动物造模,腹泻型肠易激综合征 z-bio 2021-09-07 243

　　Objective: To investigate the immunoregulatory effect of p38MAPK signal in diarrheal irritable bowel syndrome rats.

　　Methods: 40 SPF Wistar rats (male and female) were randomly divided into D-IBS model I (modeling 7d) group, II (modeling 14d), III (modeling 21d) group and blank control group. 10 per group. The model group was modeled by chronic restraint combined with senna gavage, and the blank control group was given the same volume of purified water. D-IBS rats were killed on the 7th day, 14th day and 21st day of modeling, and the blank control group was killed on the 21st day. Blood was collected from the heart, and the levels of serum IL-1β, IL-6 and TNF-α in each group of rats were detected by enzyme-linked immunosorbent assay (ELISA); the colon tissue was dissected, and HE staining was used to observe the morphology of rat colon tissue and immunohistochemistry Method to measure the protein expression of p38MAPK in rat colon tissue.

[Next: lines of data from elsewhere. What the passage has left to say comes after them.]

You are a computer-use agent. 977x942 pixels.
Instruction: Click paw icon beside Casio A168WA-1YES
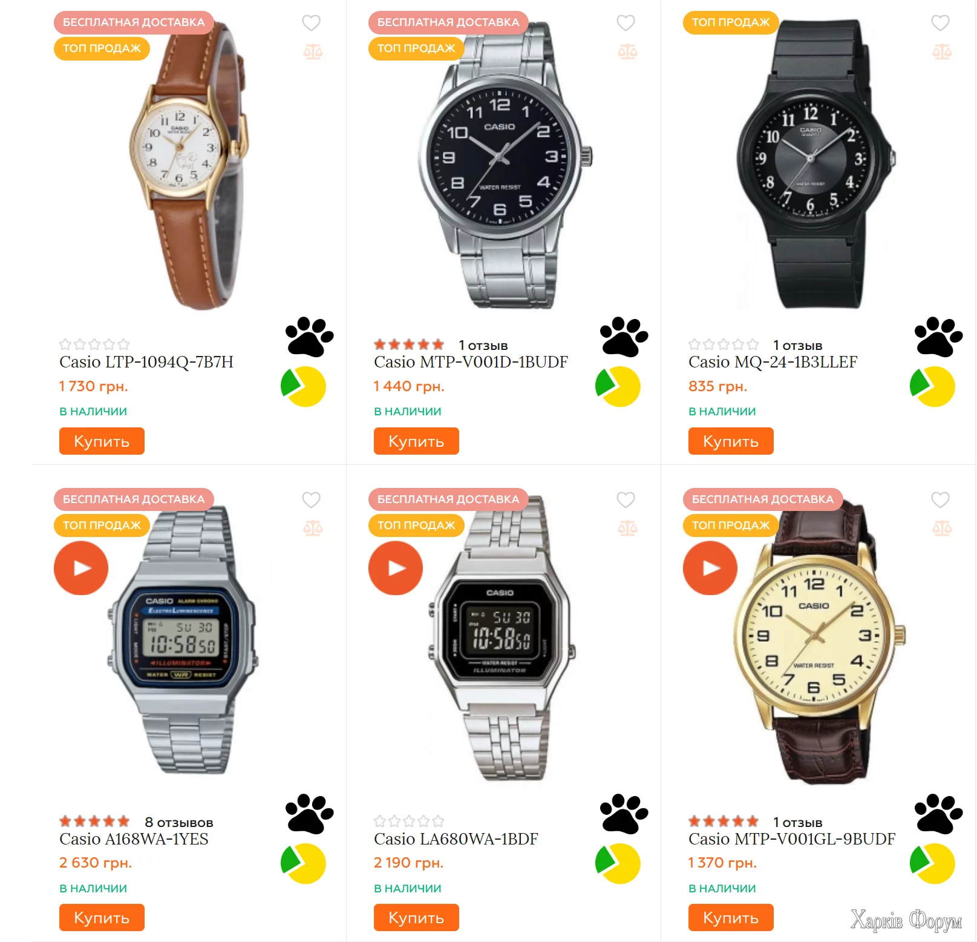[309, 814]
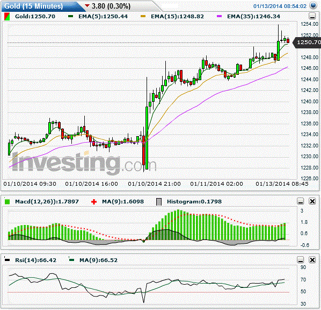Screen dimensions: 321x310
Task: Toggle the EMA(35) purple legend marker
Action: tap(219, 16)
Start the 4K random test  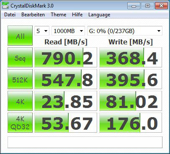pos(20,101)
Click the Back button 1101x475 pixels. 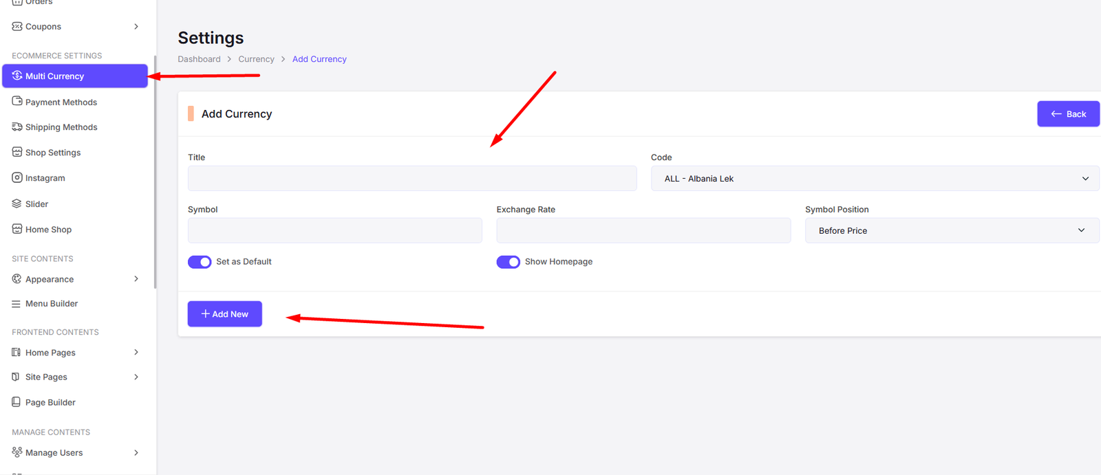1068,114
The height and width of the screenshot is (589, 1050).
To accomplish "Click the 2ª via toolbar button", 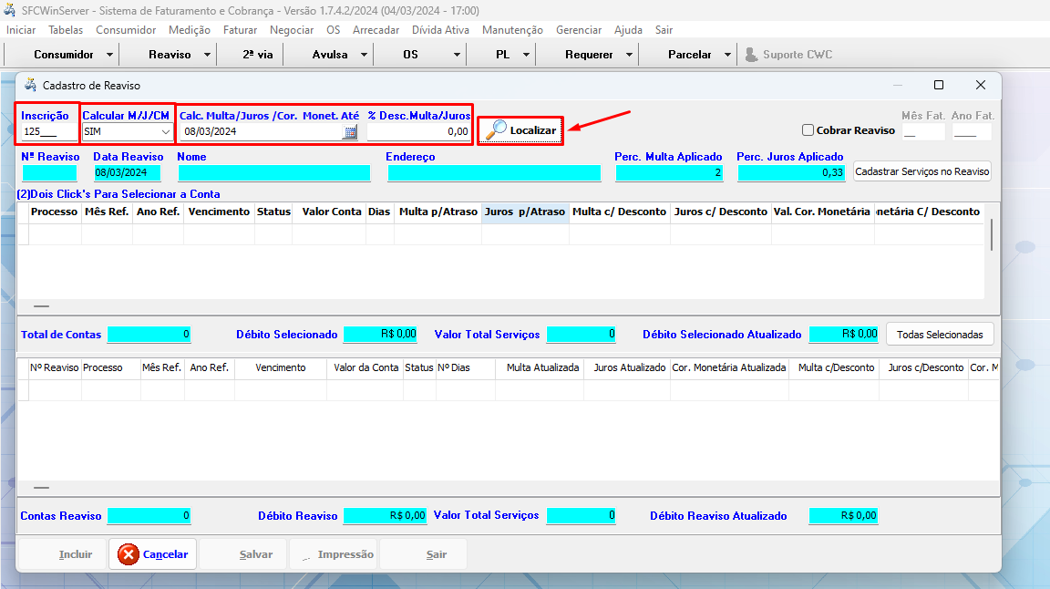I will 257,55.
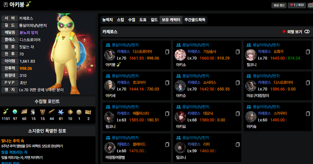
Task: Click the 빛나는 추억 속 title
Action: (13, 141)
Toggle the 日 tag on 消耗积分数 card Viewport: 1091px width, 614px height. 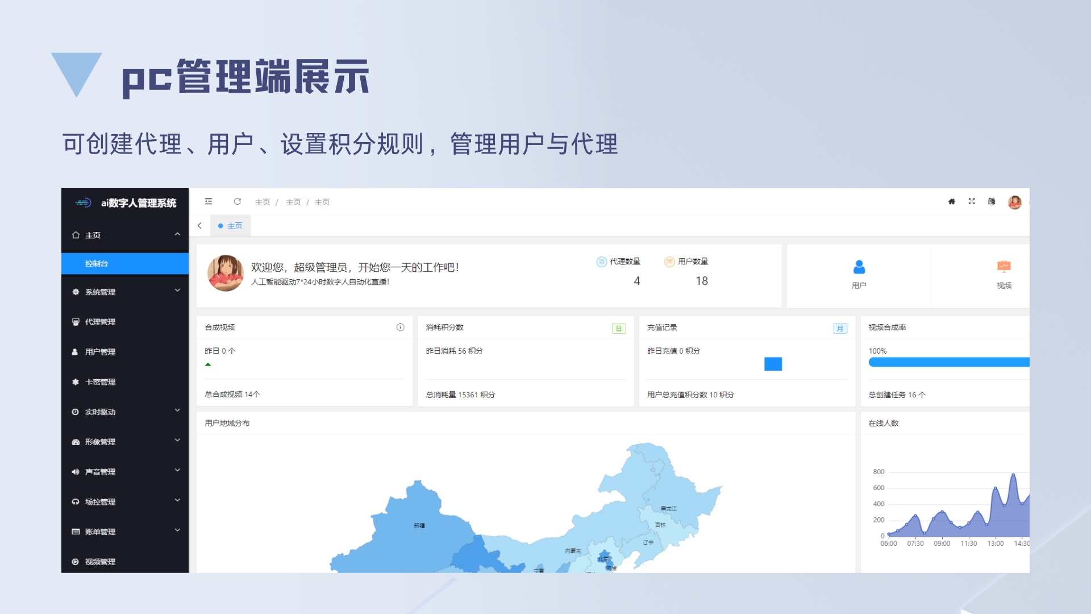[x=618, y=328]
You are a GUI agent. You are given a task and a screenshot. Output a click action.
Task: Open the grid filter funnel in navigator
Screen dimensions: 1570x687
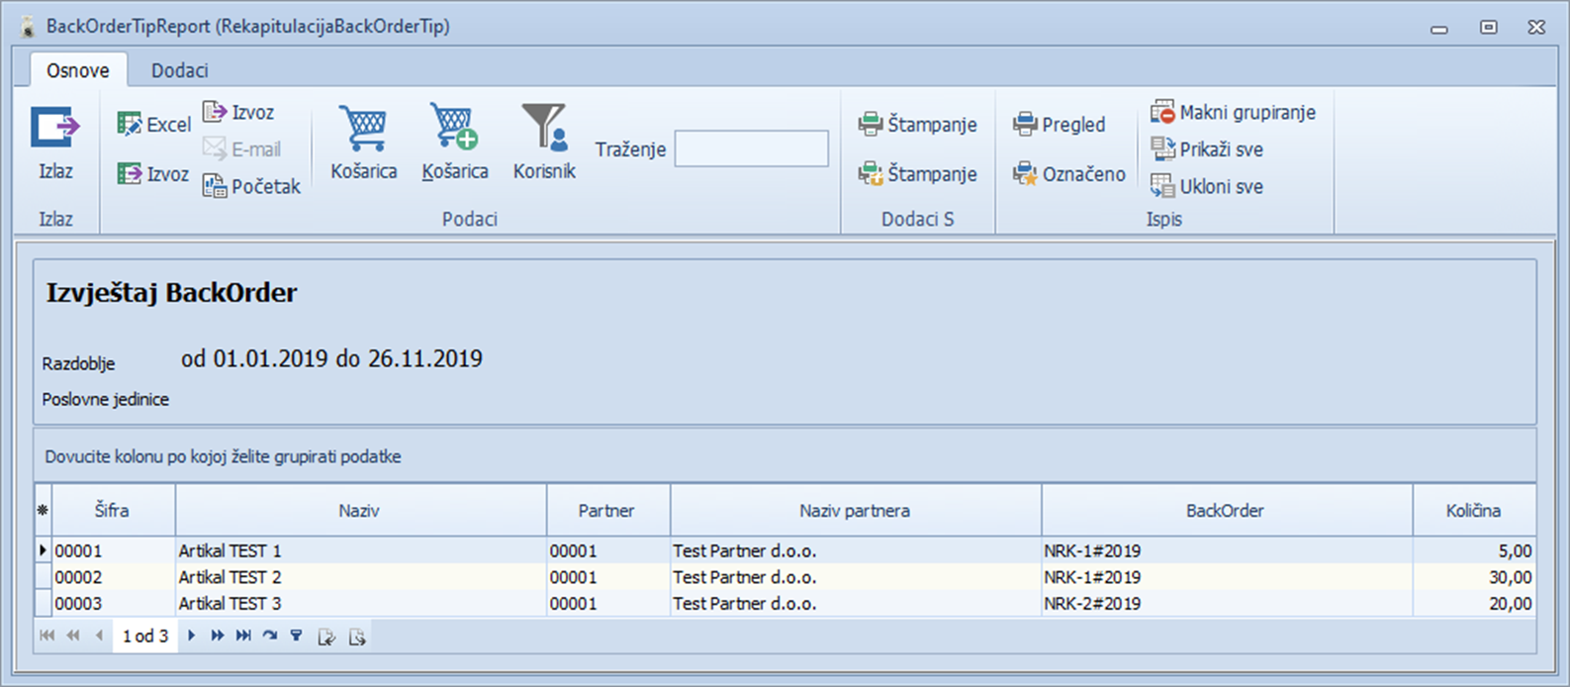[x=296, y=637]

　　Results: Compared with the blank control group, the serum levels of IL-1β, IL-6 and TNF-α and the positive rate of colonic p38MAPK protein expression in the model group increased (P<0.05, P<0.01), and the expression of p38MAPK and IL- The levels of 1β, IL-6 and TNF-α are positively correlated.

　　Conclusion: The D-IBS rat model reconstructed by chronic restraint combined with senna gavage may activate the p38MAPK signaling pathway to up-regulate the expression of p38MAPK and promote the release of IL-1β, IL-6 and TNF-α. Induces low-grade inflammation of the intestinal mucosa.